- _WORK REQUIRED_: All of the records should come back exactly as written.

Pixel coordinate grounding data
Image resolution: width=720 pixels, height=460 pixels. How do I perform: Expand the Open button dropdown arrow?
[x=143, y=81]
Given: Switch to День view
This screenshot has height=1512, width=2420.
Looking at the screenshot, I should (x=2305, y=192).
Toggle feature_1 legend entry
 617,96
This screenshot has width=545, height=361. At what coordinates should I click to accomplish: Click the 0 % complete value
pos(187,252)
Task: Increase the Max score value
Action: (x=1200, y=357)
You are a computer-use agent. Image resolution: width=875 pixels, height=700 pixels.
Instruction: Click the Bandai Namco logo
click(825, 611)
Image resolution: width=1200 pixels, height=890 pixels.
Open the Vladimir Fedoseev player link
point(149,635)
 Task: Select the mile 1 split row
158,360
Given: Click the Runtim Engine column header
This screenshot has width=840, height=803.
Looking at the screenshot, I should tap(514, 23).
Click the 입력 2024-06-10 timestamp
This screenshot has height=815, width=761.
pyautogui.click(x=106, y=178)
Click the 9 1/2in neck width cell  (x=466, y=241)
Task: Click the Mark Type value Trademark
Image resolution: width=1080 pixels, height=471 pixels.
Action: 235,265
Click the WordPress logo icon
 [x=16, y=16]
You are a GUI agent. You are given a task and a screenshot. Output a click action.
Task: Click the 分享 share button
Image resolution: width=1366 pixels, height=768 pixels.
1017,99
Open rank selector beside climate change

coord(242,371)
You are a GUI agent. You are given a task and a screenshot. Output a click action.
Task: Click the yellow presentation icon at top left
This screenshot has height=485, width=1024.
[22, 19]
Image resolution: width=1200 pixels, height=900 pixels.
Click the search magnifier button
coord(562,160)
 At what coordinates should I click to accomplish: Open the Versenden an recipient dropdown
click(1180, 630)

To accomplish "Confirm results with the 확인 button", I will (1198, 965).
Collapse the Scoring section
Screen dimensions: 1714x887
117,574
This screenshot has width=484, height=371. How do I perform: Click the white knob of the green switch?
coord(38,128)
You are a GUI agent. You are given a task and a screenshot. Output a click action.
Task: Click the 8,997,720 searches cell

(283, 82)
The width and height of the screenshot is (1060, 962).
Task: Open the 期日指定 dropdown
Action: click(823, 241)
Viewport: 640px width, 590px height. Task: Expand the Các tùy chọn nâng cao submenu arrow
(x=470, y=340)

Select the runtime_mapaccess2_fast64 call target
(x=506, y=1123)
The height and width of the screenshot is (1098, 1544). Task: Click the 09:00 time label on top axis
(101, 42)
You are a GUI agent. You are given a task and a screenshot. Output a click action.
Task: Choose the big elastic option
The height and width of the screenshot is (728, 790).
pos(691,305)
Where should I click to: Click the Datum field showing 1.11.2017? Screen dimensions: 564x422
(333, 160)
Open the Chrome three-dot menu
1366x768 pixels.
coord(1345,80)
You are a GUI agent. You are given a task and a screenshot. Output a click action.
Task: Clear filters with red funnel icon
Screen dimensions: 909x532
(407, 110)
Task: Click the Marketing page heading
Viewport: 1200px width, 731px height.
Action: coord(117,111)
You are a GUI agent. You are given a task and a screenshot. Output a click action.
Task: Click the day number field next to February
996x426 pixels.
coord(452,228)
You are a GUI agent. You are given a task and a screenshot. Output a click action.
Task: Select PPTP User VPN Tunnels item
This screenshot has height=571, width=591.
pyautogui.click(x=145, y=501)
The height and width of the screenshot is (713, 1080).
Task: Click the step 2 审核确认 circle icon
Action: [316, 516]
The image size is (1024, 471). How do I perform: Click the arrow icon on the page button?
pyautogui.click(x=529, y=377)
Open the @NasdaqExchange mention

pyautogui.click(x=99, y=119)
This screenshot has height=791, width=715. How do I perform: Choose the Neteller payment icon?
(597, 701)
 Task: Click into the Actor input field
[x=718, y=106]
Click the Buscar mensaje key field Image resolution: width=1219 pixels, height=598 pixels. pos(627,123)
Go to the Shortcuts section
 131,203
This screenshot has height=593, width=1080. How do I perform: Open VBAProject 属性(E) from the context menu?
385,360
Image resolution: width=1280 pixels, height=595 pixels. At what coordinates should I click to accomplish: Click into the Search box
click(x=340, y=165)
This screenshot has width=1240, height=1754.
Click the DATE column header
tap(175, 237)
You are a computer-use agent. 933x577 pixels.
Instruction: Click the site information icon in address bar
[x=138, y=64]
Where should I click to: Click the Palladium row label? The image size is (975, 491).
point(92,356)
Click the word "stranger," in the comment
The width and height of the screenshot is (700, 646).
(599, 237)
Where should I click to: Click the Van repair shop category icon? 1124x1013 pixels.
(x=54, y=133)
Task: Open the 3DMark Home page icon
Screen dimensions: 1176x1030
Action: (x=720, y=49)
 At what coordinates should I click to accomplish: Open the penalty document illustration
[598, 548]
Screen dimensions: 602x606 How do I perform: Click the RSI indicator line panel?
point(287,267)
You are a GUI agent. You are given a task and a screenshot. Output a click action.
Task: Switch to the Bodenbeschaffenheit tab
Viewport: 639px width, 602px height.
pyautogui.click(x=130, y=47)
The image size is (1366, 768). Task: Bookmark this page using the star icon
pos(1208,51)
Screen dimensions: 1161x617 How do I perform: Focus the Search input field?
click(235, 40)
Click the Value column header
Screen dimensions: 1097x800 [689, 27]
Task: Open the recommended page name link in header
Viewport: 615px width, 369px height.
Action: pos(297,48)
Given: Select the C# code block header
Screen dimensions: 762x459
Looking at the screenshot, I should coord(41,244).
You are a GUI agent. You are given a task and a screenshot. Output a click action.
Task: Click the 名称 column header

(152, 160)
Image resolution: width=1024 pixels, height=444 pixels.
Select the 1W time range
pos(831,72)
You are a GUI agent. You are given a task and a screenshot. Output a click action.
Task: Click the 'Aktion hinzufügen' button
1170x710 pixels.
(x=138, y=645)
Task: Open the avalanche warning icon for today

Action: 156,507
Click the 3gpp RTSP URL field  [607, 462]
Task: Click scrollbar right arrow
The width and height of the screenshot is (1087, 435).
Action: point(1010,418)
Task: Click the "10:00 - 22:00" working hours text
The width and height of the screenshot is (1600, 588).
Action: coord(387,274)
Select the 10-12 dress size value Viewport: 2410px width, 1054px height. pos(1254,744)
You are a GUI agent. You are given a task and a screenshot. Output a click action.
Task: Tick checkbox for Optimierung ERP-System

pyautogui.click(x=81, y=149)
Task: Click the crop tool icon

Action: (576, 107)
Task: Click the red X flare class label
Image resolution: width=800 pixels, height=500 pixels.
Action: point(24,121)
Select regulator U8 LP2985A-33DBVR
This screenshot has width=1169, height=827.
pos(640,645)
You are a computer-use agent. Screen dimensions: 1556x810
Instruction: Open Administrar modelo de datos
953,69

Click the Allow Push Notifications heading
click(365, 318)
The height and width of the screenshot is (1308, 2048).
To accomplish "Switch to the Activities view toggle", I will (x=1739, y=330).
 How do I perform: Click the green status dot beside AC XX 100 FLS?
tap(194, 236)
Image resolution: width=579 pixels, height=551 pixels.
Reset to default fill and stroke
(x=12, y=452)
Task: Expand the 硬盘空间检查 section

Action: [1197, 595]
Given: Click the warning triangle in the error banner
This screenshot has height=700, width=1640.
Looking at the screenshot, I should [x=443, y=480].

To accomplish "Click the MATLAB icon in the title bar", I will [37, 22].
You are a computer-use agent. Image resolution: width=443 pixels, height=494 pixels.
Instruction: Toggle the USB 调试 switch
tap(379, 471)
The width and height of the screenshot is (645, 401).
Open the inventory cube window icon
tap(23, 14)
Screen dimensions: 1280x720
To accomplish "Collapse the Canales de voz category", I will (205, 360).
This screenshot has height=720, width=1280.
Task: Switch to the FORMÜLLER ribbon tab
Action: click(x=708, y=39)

- _EXERCISE RESULT_:
Image resolution: width=720 pixels, height=460 pixels. How do I perform: Expand the Open button dropdown arrow?
[x=143, y=81]
Given: Switch to День view
This screenshot has height=1512, width=2420.
Looking at the screenshot, I should (x=2305, y=192).
Toggle feature_1 legend entry
 617,96
This screenshot has width=545, height=361. At what coordinates should I click to accomplish: Click the 0 % complete value
pos(187,252)
Task: Increase the Max score value
Action: (x=1200, y=357)
You are a computer-use agent. Image resolution: width=875 pixels, height=700 pixels.
Instruction: Click the Bandai Namco logo
click(825, 611)
Image resolution: width=1200 pixels, height=890 pixels.
Open the Vladimir Fedoseev player link
point(149,635)
 Task: Select the mile 1 split row
158,360
Given: Click the Runtim Engine column header
This screenshot has width=840, height=803.
Looking at the screenshot, I should tap(514, 23).
Click the 입력 2024-06-10 timestamp
This screenshot has height=815, width=761.
pyautogui.click(x=106, y=178)
Click the 9 1/2in neck width cell  (x=466, y=241)
Task: Click the Mark Type value Trademark
Image resolution: width=1080 pixels, height=471 pixels.
Action: 235,265
Click the WordPress logo icon
 [x=16, y=16]
You are a GUI agent. You are given a task and a screenshot. Output a click action.
Task: Click the 分享 share button
Image resolution: width=1366 pixels, height=768 pixels.
1017,99
Open rank selector beside climate change

coord(242,371)
You are a GUI agent. You are given a task and a screenshot. Output a click action.
Task: Click the yellow presentation icon at top left
This screenshot has height=485, width=1024.
[22, 19]
Image resolution: width=1200 pixels, height=900 pixels.
Click the search magnifier button
coord(562,160)
 At what coordinates should I click to accomplish: Open the Versenden an recipient dropdown
click(1180, 630)

To accomplish "Confirm results with the 확인 button", I will (1198, 965).
Collapse the Scoring section
Screen dimensions: 1714x887
117,574
This screenshot has width=484, height=371. How do I perform: Click the white knob of the green switch?
coord(38,128)
You are a GUI agent. You are given a task and a screenshot. Output a click action.
Task: Click the 8,997,720 searches cell

(283, 82)
The width and height of the screenshot is (1060, 962).
Task: Open the 期日指定 dropdown
Action: click(823, 241)
Viewport: 640px width, 590px height. Task: Expand the Các tùy chọn nâng cao submenu arrow
(x=470, y=340)

Select the runtime_mapaccess2_fast64 call target
(x=506, y=1123)
The height and width of the screenshot is (1098, 1544). Task: Click the 09:00 time label on top axis
(101, 42)
You are a GUI agent. You are given a task and a screenshot. Output a click action.
Task: Choose the big elastic option
The height and width of the screenshot is (728, 790).
pos(691,305)
Where should I click to: Click the Datum field showing 1.11.2017? Screen dimensions: 564x422
(333, 160)
Open the Chrome three-dot menu
1366x768 pixels.
coord(1345,80)
You are a GUI agent. You are given a task and a screenshot. Output a click action.
Task: Clear filters with red funnel icon
Screen dimensions: 909x532
(407, 110)
Task: Click the Marketing page heading
Viewport: 1200px width, 731px height.
Action: coord(117,111)
You are a GUI agent. You are given a task and a screenshot. Output a click action.
Task: Click the day number field next to February
996x426 pixels.
coord(452,228)
You are a GUI agent. You are given a task and a screenshot. Output a click action.
Task: Select PPTP User VPN Tunnels item
This screenshot has height=571, width=591.
pyautogui.click(x=145, y=501)
The height and width of the screenshot is (713, 1080).
Task: Click the step 2 审核确认 circle icon
Action: [316, 516]
The image size is (1024, 471). How do I perform: Click the arrow icon on the page button?
pyautogui.click(x=529, y=377)
Open the @NasdaqExchange mention

pyautogui.click(x=99, y=119)
This screenshot has height=791, width=715. How do I perform: Choose the Neteller payment icon?
(597, 701)
 Task: Click into the Actor input field
[x=718, y=106]
Click the Buscar mensaje key field Image resolution: width=1219 pixels, height=598 pixels. pos(627,123)
Go to the Shortcuts section
 131,203
This screenshot has height=593, width=1080. How do I perform: Open VBAProject 属性(E) from the context menu?
385,360
Image resolution: width=1280 pixels, height=595 pixels. At what coordinates should I click to accomplish: Click into the Search box
click(x=340, y=165)
This screenshot has width=1240, height=1754.
Click the DATE column header
tap(175, 237)
You are a computer-use agent. 933x577 pixels.
Instruction: Click the site information icon in address bar
[x=138, y=64]
Where should I click to: Click the Palladium row label? The image size is (975, 491).
point(92,356)
Click the word "stranger," in the comment
The width and height of the screenshot is (700, 646).
(599, 237)
Where should I click to: Click the Van repair shop category icon? 1124x1013 pixels.
(x=54, y=133)
Task: Open the 3DMark Home page icon
Screen dimensions: 1176x1030
Action: (x=720, y=49)
 At what coordinates should I click to accomplish: Open the penalty document illustration
[598, 548]
Screen dimensions: 602x606 How do I perform: Click the RSI indicator line panel?
point(287,267)
You are a GUI agent. You are given a task and a screenshot. Output a click action.
Task: Switch to the Bodenbeschaffenheit tab
Viewport: 639px width, 602px height.
pyautogui.click(x=130, y=47)
The image size is (1366, 768). Task: Bookmark this page using the star icon
pos(1208,51)
Screen dimensions: 1161x617 How do I perform: Focus the Search input field?
click(235, 40)
Click the Value column header
Screen dimensions: 1097x800 [689, 27]
Task: Open the recommended page name link in header
Viewport: 615px width, 369px height.
Action: pos(297,48)
Given: Select the C# code block header
Screen dimensions: 762x459
Looking at the screenshot, I should coord(41,244).
You are a GUI agent. You are given a task and a screenshot. Output a click action.
Task: Click the 名称 column header

(152, 160)
Image resolution: width=1024 pixels, height=444 pixels.
Select the 1W time range
pos(831,72)
You are a GUI agent. You are given a task and a screenshot. Output a click action.
Task: Click the 'Aktion hinzufügen' button
1170x710 pixels.
(x=138, y=645)
Task: Open the avalanche warning icon for today

Action: 156,507
Click the 3gpp RTSP URL field  [607, 462]
Task: Click scrollbar right arrow
The width and height of the screenshot is (1087, 435).
Action: point(1010,418)
Task: Click the "10:00 - 22:00" working hours text
The width and height of the screenshot is (1600, 588).
Action: coord(387,274)
Select the 10-12 dress size value Viewport: 2410px width, 1054px height. pos(1254,744)
You are a GUI agent. You are given a task and a screenshot. Output a click action.
Task: Tick checkbox for Optimierung ERP-System

pyautogui.click(x=81, y=149)
Task: Click the crop tool icon

Action: (576, 107)
Task: Click the red X flare class label
Image resolution: width=800 pixels, height=500 pixels.
Action: point(24,121)
Select regulator U8 LP2985A-33DBVR
This screenshot has width=1169, height=827.
pos(640,645)
You are a computer-use agent. Screen dimensions: 1556x810
Instruction: Open Administrar modelo de datos
953,69

Click the Allow Push Notifications heading
click(365, 318)
The height and width of the screenshot is (1308, 2048).
To accomplish "Switch to the Activities view toggle", I will (x=1739, y=330).
 How do I perform: Click the green status dot beside AC XX 100 FLS?
tap(194, 236)
Image resolution: width=579 pixels, height=551 pixels.
Reset to default fill and stroke
(x=12, y=452)
Task: Expand the 硬盘空间检查 section

Action: [1197, 595]
Given: Click the warning triangle in the error banner
This screenshot has height=700, width=1640.
Looking at the screenshot, I should [x=443, y=480].

To accomplish "Click the MATLAB icon in the title bar", I will [37, 22].
You are a computer-use agent. Image resolution: width=443 pixels, height=494 pixels.
Instruction: Toggle the USB 调试 switch
tap(379, 471)
The width and height of the screenshot is (645, 401).
Open the inventory cube window icon
tap(23, 14)
Screen dimensions: 1280x720
To accomplish "Collapse the Canales de voz category", I will (205, 360).
This screenshot has height=720, width=1280.
Task: Switch to the FORMÜLLER ribbon tab
Action: click(x=708, y=39)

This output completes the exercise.